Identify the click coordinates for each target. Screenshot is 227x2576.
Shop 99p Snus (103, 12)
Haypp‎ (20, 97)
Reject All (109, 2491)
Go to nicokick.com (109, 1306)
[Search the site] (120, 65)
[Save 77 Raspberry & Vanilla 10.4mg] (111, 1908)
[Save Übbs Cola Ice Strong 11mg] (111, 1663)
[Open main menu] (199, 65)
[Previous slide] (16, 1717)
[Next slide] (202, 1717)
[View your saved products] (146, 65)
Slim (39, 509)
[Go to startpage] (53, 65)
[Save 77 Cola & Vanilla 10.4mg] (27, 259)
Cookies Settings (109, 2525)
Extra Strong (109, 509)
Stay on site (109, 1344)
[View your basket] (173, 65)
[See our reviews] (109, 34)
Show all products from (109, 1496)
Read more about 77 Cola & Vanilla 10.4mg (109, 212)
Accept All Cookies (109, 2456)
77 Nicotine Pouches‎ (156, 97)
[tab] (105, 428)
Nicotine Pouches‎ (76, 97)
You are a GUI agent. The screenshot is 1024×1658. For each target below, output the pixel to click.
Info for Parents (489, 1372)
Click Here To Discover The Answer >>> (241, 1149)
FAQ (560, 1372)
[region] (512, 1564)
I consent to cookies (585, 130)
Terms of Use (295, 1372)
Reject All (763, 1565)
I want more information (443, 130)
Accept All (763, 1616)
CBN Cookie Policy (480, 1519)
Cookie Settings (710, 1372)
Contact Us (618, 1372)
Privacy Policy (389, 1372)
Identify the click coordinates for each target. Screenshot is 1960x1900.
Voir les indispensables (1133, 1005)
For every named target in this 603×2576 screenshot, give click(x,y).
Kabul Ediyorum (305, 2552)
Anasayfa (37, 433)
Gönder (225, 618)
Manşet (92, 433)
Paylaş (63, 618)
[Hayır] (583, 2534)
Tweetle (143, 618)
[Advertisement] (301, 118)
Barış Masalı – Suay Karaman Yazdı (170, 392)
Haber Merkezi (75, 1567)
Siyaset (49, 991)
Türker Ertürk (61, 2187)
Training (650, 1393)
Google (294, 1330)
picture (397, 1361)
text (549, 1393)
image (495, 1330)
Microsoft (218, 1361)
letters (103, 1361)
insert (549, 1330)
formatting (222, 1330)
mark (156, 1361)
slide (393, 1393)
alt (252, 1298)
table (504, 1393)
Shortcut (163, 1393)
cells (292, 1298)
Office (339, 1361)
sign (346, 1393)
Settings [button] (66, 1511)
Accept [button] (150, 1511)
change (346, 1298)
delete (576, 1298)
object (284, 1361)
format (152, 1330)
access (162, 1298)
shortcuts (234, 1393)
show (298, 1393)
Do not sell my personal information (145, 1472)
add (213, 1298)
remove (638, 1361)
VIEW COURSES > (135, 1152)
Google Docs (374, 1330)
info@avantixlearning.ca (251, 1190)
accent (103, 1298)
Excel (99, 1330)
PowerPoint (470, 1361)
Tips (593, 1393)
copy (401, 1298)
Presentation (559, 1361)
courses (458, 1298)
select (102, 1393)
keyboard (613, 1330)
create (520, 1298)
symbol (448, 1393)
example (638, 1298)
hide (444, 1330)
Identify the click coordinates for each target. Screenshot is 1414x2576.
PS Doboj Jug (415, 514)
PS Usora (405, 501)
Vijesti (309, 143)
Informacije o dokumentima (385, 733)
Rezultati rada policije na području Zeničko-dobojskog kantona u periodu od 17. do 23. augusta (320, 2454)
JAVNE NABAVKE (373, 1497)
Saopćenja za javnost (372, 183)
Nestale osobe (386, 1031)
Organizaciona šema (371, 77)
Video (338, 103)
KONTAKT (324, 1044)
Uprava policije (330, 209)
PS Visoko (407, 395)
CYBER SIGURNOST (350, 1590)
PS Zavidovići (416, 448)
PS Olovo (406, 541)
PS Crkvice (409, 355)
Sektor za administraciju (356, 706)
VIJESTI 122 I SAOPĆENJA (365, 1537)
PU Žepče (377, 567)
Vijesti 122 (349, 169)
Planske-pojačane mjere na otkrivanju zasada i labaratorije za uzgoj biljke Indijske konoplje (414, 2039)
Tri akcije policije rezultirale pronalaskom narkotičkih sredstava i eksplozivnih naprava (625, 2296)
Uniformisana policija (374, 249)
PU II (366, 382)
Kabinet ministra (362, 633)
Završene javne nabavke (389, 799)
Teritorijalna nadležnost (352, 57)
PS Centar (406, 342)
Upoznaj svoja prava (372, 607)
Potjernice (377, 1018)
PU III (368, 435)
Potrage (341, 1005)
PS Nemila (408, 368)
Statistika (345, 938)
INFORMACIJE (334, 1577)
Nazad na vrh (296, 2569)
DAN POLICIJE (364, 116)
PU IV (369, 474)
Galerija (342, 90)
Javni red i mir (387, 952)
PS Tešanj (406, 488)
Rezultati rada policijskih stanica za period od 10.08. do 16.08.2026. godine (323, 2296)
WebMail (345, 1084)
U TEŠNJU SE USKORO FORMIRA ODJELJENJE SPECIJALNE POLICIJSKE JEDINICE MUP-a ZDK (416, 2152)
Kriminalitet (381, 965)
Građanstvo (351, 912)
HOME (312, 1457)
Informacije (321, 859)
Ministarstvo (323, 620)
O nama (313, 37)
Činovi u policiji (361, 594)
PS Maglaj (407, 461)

EXERCISE DETAILS>
Retype everything in the material above exactly.

SOLUTION BELOW>
Identify the click coordinates for each target. Screenshot is 227x2576.
Shop 99p Snus (103, 12)
Haypp‎ (20, 97)
Reject All (109, 2491)
Go to nicokick.com (109, 1306)
[Search the site] (120, 65)
[Save 77 Raspberry & Vanilla 10.4mg] (111, 1908)
[Save Übbs Cola Ice Strong 11mg] (111, 1663)
[Open main menu] (199, 65)
[Previous slide] (16, 1717)
[Next slide] (202, 1717)
[View your saved products] (146, 65)
Slim (39, 509)
[Go to startpage] (53, 65)
[Save 77 Cola & Vanilla 10.4mg] (27, 259)
Cookies Settings (109, 2525)
Extra Strong (109, 509)
Stay on site (109, 1344)
[View your basket] (173, 65)
[See our reviews] (109, 34)
Show all products from (109, 1496)
Read more about 77 Cola & Vanilla 10.4mg (109, 212)
Accept All Cookies (109, 2456)
77 Nicotine Pouches‎ (156, 97)
[tab] (105, 428)
Nicotine Pouches‎ (76, 97)
You are a GUI agent. The screenshot is 1024×1658. For each target below, output the pixel to click.
Info for Parents (489, 1372)
Click Here To Discover The Answer >>> (241, 1149)
FAQ (560, 1372)
[region] (512, 1564)
I consent to cookies (585, 130)
Terms of Use (295, 1372)
Reject All (763, 1565)
I want more information (443, 130)
Accept All (763, 1616)
CBN Cookie Policy (480, 1519)
Cookie Settings (710, 1372)
Contact Us (618, 1372)
Privacy Policy (389, 1372)
Identify the click coordinates for each target. Screenshot is 1960x1900.
Voir les indispensables (1133, 1005)
For every named target in this 603×2576 screenshot, give click(x,y).
Kabul Ediyorum (305, 2552)
Anasayfa (37, 433)
Gönder (225, 618)
Manşet (92, 433)
Paylaş (63, 618)
[Hayır] (583, 2534)
Tweetle (143, 618)
[Advertisement] (301, 118)
Barış Masalı – Suay Karaman Yazdı (170, 392)
Haber Merkezi (75, 1567)
Siyaset (49, 991)
Türker Ertürk (61, 2187)
Training (650, 1393)
Google (294, 1330)
picture (397, 1361)
text (549, 1393)
image (495, 1330)
Microsoft (218, 1361)
letters (103, 1361)
insert (549, 1330)
formatting (222, 1330)
mark (156, 1361)
slide (393, 1393)
alt (252, 1298)
table (504, 1393)
Shortcut (163, 1393)
cells (292, 1298)
Office (339, 1361)
sign (346, 1393)
Settings [button] (66, 1511)
Accept [button] (150, 1511)
change (346, 1298)
delete (576, 1298)
object (284, 1361)
format (152, 1330)
access (162, 1298)
shortcuts (234, 1393)
show (298, 1393)
Do not sell my personal information (145, 1472)
add (213, 1298)
remove (638, 1361)
VIEW COURSES > (135, 1152)
Google Docs (374, 1330)
info@avantixlearning.ca (251, 1190)
accent (103, 1298)
Excel (99, 1330)
PowerPoint (470, 1361)
Tips (593, 1393)
copy (401, 1298)
Presentation (559, 1361)
courses (458, 1298)
select (102, 1393)
keyboard (613, 1330)
create (520, 1298)
symbol (448, 1393)
example (638, 1298)
hide (444, 1330)
Identify the click coordinates for each target. Screenshot is 1414x2576.
PS Doboj Jug (415, 514)
PS Usora (405, 501)
Vijesti (309, 143)
Informacije o dokumentima (385, 733)
Rezultati rada policije na području Zeničko-dobojskog kantona u periodu od 17. do 23. augusta (320, 2454)
JAVNE NABAVKE (373, 1497)
Saopćenja za javnost (372, 183)
Nestale osobe (386, 1031)
Organizaciona šema (371, 77)
Video (338, 103)
KONTAKT (324, 1044)
Uprava policije (330, 209)
PS Visoko (407, 395)
CYBER SIGURNOST (350, 1590)
PS Zavidovići (416, 448)
PS Olovo (406, 541)
PS Crkvice (409, 355)
Sektor za administraciju (356, 706)
VIJESTI 122 I SAOPĆENJA (365, 1537)
PU Žepče (377, 567)
Vijesti 122 (349, 169)
Planske-pojačane mjere na otkrivanju zasada i labaratorije za uzgoj biljke Indijske konoplje (414, 2039)
Tri akcije policije rezultirale pronalaskom narkotičkih sredstava i eksplozivnih naprava (625, 2296)
Uniformisana policija (374, 249)
PU II (366, 382)
Kabinet ministra (362, 633)
Završene javne nabavke (389, 799)
Teritorijalna nadležnost (352, 57)
PS Centar (406, 342)
Upoznaj svoja prava (372, 607)
Potjernice (377, 1018)
PU III (368, 435)
Potrage (341, 1005)
PS Nemila (408, 368)
Statistika (345, 938)
INFORMACIJE (334, 1577)
Nazad na vrh (296, 2569)
DAN POLICIJE (364, 116)
PU IV (369, 474)
Galerija (342, 90)
Javni red i mir (387, 952)
PS Tešanj (406, 488)
Rezultati rada policijskih stanica za period od 10.08. do 16.08.2026. godine (323, 2296)
WebMail (345, 1084)
U TEŠNJU SE USKORO FORMIRA ODJELJENJE SPECIJALNE POLICIJSKE JEDINICE MUP-a ZDK (416, 2152)
Kriminalitet (381, 965)
Građanstvo (351, 912)
HOME (312, 1457)
Informacije (321, 859)
Ministarstvo (323, 620)
O nama (313, 37)
Činovi u policiji (361, 594)
PS Maglaj (407, 461)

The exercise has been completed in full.